• [Requirements]
Please edit the entries from the line that has "Given: Open the services grid menu icon" through the line that has "tap(20, 57)", replacing "Viewport" with "Screen size" and keeping everything else the same. Leave the pictures out of your answer.

Source data:
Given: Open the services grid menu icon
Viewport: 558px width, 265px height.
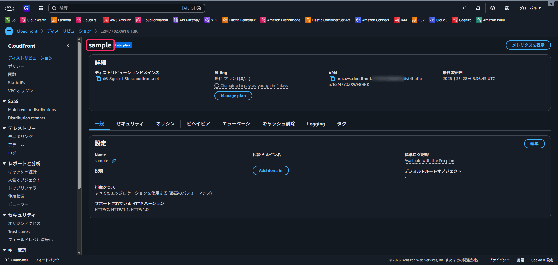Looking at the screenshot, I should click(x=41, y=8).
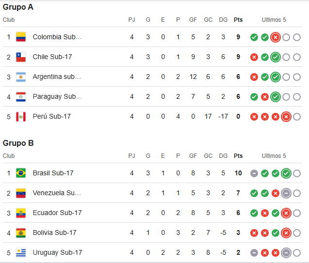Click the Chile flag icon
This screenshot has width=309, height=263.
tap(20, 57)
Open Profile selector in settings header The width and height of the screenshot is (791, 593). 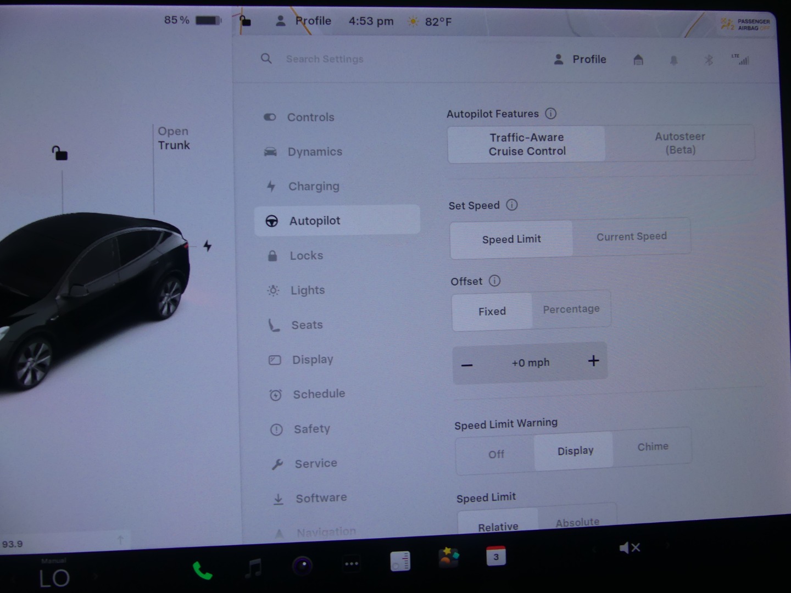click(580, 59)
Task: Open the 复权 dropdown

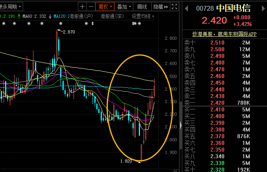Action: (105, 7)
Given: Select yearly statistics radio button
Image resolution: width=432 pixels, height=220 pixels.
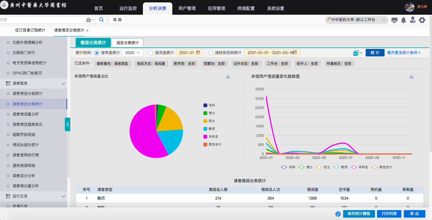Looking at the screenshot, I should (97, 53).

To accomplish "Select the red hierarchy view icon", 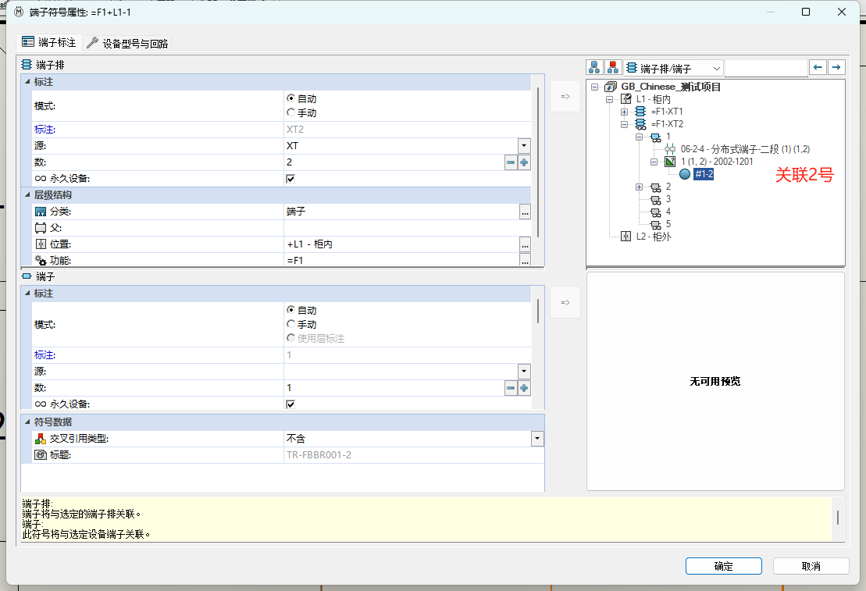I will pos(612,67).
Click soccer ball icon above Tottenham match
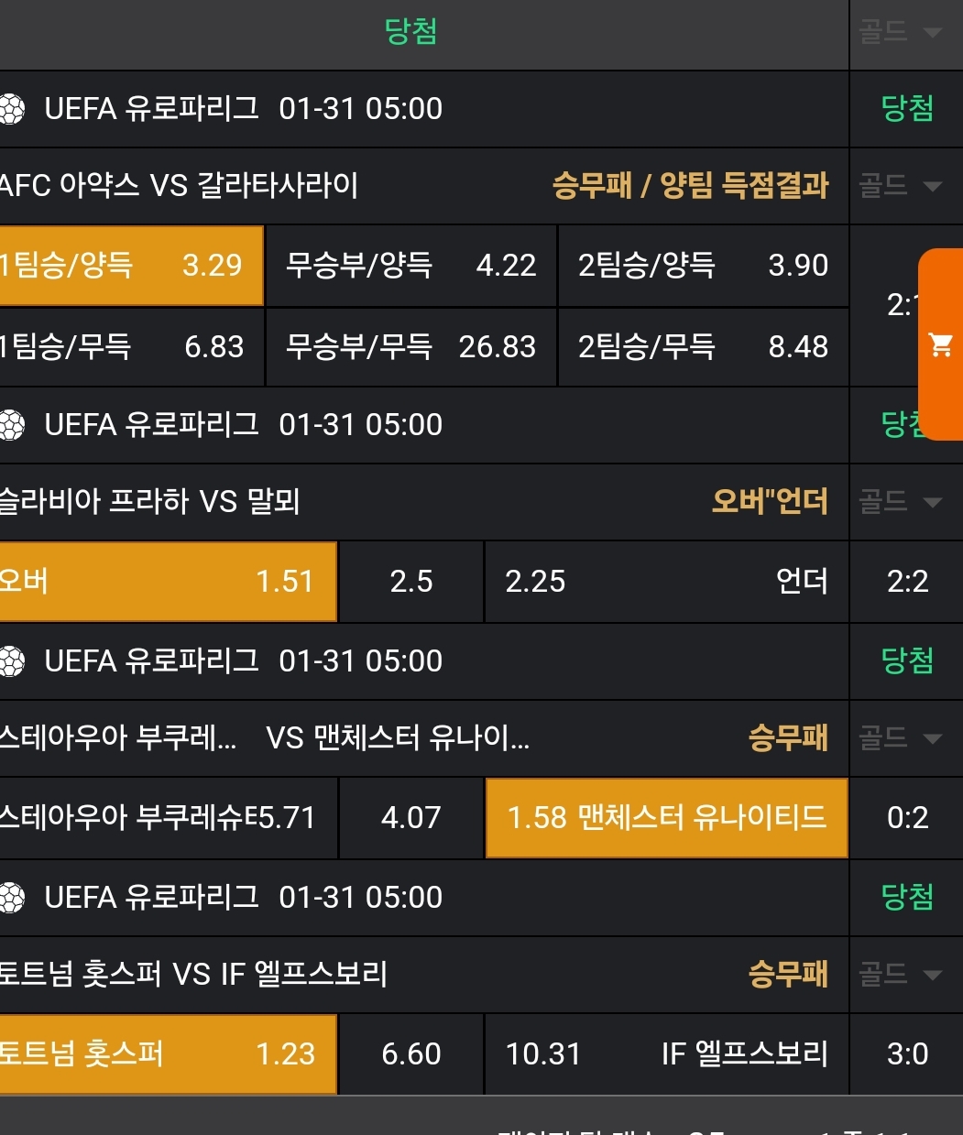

--

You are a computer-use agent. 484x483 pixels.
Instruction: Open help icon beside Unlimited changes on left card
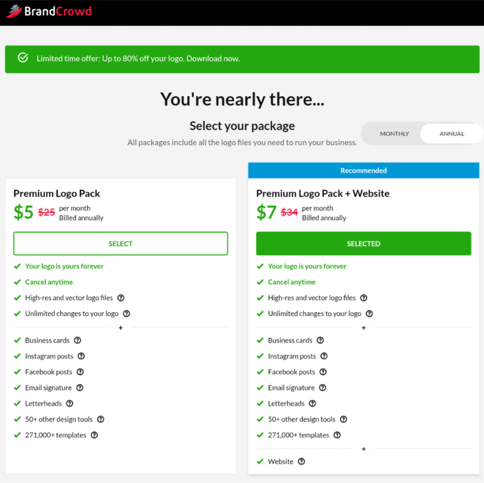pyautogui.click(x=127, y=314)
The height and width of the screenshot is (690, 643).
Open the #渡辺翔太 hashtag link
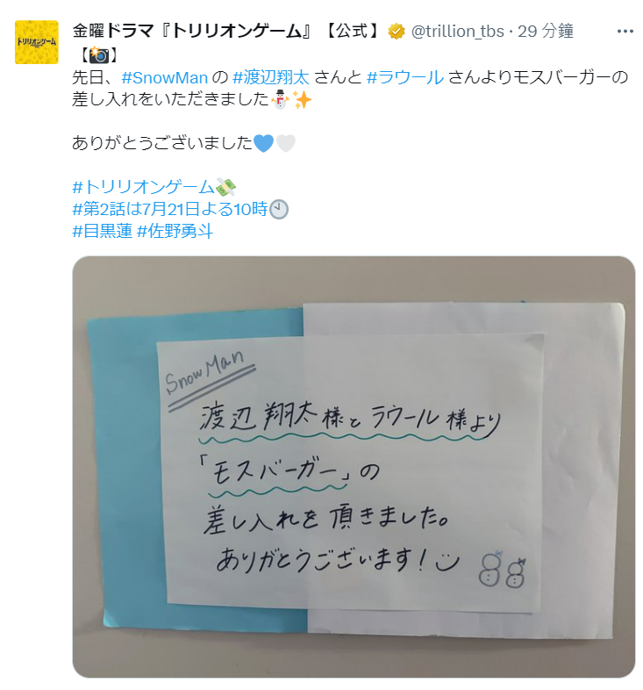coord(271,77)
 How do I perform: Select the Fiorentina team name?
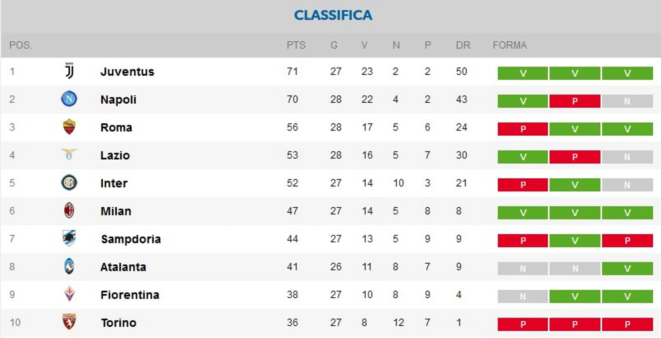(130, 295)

• [Answer for the task]
Given: Open the services grid menu icon
Screen size: 558px width, 265px height.
Looking at the screenshot, I should click(x=41, y=8).
Click the Chile flag icon
This screenshot has width=309, height=263.
tap(20, 57)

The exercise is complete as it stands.